■ Records for the exercise ■
------------------------

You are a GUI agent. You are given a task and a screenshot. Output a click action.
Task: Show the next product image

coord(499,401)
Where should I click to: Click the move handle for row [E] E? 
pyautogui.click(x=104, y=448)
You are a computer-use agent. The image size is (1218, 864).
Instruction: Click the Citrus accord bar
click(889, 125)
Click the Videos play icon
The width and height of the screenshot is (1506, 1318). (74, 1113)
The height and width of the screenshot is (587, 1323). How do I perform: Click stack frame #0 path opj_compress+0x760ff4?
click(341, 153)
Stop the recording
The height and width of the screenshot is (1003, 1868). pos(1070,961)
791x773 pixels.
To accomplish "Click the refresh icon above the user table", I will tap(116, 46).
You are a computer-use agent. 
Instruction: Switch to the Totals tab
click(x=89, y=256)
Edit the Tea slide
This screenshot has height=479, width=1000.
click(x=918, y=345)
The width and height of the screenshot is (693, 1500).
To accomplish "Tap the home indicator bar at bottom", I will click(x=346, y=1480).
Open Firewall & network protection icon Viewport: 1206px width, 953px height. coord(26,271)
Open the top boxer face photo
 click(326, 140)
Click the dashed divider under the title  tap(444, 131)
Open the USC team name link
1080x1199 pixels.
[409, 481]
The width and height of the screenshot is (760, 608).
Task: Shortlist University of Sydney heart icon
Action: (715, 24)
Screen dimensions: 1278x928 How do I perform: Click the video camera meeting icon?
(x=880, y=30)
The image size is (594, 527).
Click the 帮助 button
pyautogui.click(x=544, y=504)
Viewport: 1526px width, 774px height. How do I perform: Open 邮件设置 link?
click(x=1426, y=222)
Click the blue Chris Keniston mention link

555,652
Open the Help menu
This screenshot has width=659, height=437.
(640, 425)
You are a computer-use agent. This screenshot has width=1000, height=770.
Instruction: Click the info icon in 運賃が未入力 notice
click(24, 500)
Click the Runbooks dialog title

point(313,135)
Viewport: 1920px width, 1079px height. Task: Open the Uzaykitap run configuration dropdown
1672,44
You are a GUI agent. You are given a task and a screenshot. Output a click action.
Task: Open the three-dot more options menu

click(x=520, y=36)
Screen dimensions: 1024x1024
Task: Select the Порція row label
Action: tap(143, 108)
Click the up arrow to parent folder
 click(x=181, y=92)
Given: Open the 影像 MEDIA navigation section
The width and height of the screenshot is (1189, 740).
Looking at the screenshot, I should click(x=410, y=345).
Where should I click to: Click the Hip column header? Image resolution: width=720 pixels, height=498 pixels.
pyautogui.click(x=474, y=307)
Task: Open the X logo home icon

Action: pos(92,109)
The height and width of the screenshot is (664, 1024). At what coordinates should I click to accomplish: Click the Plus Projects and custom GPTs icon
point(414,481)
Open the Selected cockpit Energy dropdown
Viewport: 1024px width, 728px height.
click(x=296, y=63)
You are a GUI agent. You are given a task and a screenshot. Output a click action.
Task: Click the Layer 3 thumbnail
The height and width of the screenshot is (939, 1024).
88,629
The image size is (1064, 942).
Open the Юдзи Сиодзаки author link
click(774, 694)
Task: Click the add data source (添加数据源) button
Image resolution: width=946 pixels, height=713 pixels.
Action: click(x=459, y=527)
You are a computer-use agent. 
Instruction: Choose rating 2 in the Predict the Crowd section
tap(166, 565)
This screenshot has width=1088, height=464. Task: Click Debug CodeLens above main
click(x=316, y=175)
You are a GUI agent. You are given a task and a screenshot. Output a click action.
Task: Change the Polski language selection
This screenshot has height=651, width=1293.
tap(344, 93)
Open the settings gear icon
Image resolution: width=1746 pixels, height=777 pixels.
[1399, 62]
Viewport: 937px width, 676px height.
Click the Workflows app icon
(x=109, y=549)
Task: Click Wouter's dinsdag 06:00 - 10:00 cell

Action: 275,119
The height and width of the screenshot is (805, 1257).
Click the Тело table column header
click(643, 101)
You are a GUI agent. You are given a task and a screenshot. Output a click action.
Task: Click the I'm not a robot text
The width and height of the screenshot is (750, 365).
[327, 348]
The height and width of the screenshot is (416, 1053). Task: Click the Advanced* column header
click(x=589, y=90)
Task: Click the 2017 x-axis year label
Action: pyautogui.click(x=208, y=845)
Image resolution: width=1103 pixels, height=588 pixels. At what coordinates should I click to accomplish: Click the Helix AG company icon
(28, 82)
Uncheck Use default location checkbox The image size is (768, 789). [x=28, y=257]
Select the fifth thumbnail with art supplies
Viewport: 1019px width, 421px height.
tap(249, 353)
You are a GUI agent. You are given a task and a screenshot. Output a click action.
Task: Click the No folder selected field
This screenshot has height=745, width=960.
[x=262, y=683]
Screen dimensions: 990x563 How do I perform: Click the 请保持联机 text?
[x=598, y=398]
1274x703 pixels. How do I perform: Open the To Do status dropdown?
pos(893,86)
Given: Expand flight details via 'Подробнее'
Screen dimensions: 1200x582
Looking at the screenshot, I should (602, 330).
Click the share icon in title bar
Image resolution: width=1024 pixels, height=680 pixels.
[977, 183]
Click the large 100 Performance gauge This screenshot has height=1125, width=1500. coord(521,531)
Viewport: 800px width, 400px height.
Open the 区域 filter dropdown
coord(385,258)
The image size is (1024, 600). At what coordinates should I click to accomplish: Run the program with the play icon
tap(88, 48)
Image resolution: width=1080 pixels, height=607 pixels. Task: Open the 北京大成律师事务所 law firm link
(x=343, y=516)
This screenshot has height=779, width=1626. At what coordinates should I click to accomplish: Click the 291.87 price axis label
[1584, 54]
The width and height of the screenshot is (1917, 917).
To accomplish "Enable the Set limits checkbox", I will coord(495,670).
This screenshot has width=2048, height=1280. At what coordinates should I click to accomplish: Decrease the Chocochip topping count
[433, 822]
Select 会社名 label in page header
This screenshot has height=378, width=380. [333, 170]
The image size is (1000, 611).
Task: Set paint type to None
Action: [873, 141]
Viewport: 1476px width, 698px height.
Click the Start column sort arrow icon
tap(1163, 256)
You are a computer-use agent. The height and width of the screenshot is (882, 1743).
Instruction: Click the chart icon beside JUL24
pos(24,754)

------------------------

In the listing above, start at the line with "Edit the Tea slide", go on through the line with "Open the Help menu", and copy each of those lines exactly; leave out all the rest.

■ Output below ■
Edit the Tea slide
This screenshot has height=479, width=1000.
click(x=918, y=345)
The width and height of the screenshot is (693, 1500).
To accomplish "Tap the home indicator bar at bottom", I will click(x=346, y=1480).
Open Firewall & network protection icon Viewport: 1206px width, 953px height. coord(26,271)
Open the top boxer face photo
 click(326, 140)
Click the dashed divider under the title  tap(444, 131)
Open the USC team name link
1080x1199 pixels.
[409, 481]
The width and height of the screenshot is (760, 608).
Task: Shortlist University of Sydney heart icon
Action: (715, 24)
Screen dimensions: 1278x928 How do I perform: Click the video camera meeting icon?
(x=880, y=30)
The image size is (594, 527).
Click the 帮助 button
pyautogui.click(x=544, y=504)
Viewport: 1526px width, 774px height. How do I perform: Open 邮件设置 link?
click(x=1426, y=222)
Click the blue Chris Keniston mention link

555,652
Open the Help menu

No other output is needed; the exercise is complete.